Atomic remote memory access is an useful feature for synchronize a set of processes. When atomic remote memory access is not available as a basic operation, it is implemented as a sequence of properly synchronized remote memory read access and remote memory write access.

However, when workstation's I/O bus has the ability to access the data atomically, using this ability greatly reduces the overhead of issuing several remote memory access operations and saves network bandwidth. An intelligent NI controller which supports atomic remote memory access operations are feasible.

### **Design and Implementation**

#### 3.1 Operating System

In order to fully utilize the proposed network system, a parallel operating system is needed which has the ability to schedules message traffics and page replacements efficiently.

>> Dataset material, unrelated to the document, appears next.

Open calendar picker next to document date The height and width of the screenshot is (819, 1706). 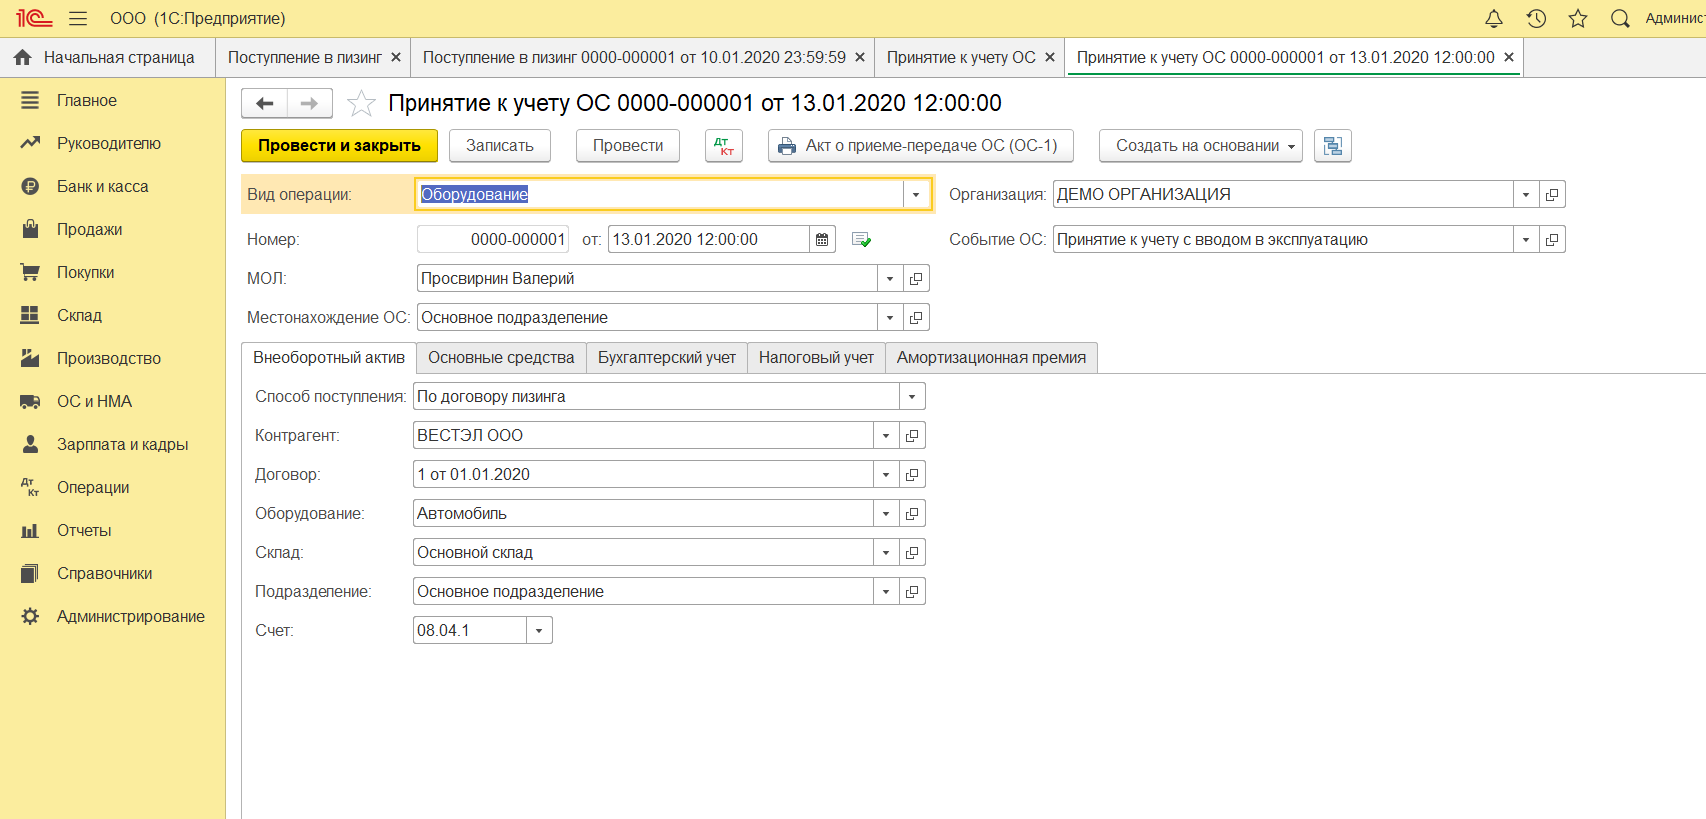[x=822, y=239]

We are developing a general purpose, massively parallel operating system, named SSS-CORE[17]. SSS-CORE uses a spin-wait which only spins when the requested resources seems to be to available soon. The likelihood of resource availability is determined by snooping resource usages presented by the OS. Thus the spin-wait is called Snoopy Spin wait (SS-wait). SSS-CORE and parallel applications run on the top of it use SS-wait for all basic synchronizations. In order to implement SS-wait efficiently, SSS-CORE needs distributed, shared memory at user-level.

Although SSS-CORE[18] does offer these capabilities with efficient software mechanism, there's no need to execute software when the proposed network system is used.

#### SSS-CORE's Remote Memory Access

SSS-CORE offers the ability to write other process's memory without overheads[18]. This is done by providing a process with an access ID. A processes which owns other process's access ID can access that process's memory. To get access ID of another process, a process have to provide it's own access ID.

We have also added this ability to our network system. Remote memory access message contains process ID and access ID of a process of which memory is accessed, as well as process ID and access ID of a process which initiates remote memory access.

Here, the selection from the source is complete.